Komunitas KSB bahkan sering bereksperimen. Tahun 1999, saat isu pembunuhan dukun santet oleh kelompok bercadar tengah marak, KSB menghibur masyarakat dengan memutar video Kura-Kura Ninja (Teenage Mutant Ninja Turtles). Saat pemilu tiba, anggota keluarga besar KSB membiasakan diri memakai kaos-kaos dengan gambar berbagai macam partai untuk menunjukkan keberagaman.

Di KSB, anak-anak itu belajar memadukan tradisi dan modernitas: mereka bermain teater, bersekolah, belajar bahasa Inggris, bahasa Arab, dan bahasa Madura. Mereka diajarkan keterampilan-keterampilan sederhana, seperti membuat layang-layang. “Mereka diajarkan menyelaraskan diri dengan alam,” kata Oong.
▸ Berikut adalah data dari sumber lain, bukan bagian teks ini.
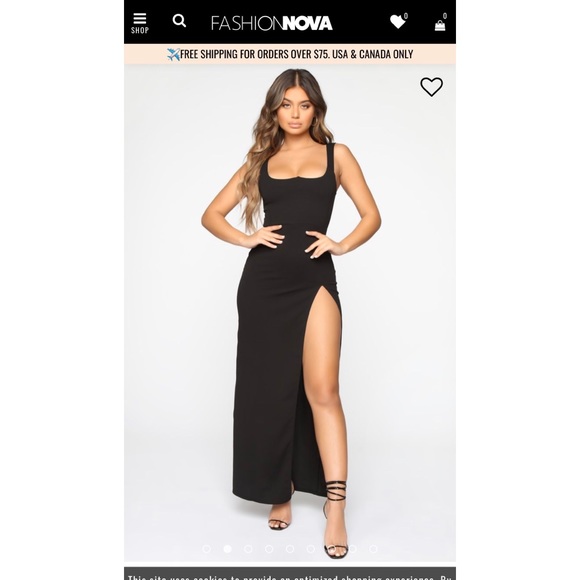580x580 pixels.
Task: Switch to the fourth carousel dot
Action: tap(269, 549)
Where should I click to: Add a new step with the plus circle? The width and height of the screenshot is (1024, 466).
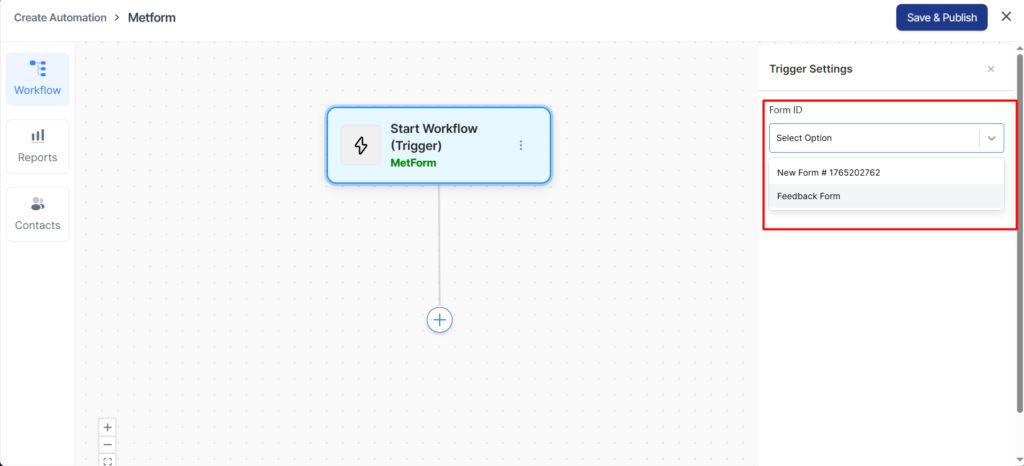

Mengapa teater? Oong mengatakan, teater membangun fisik anak, kelenturan, kecerdasan batin, naluri, dan kemampuan beradaptasi dengan hukum alam, hukum masyarakat, dan hukum akal sehat. Maka, sejak tahun 1993, jumlah anggota KSB mencapai ratusan orang, dan Oong tak sendiri, karena anak-anak asuhnya yang telah dewasa melanjutkan pembelajaran itu kepada anak-anak lainnya. Penonton pertunjukan teater mereka bisa mencapai ratusan orang.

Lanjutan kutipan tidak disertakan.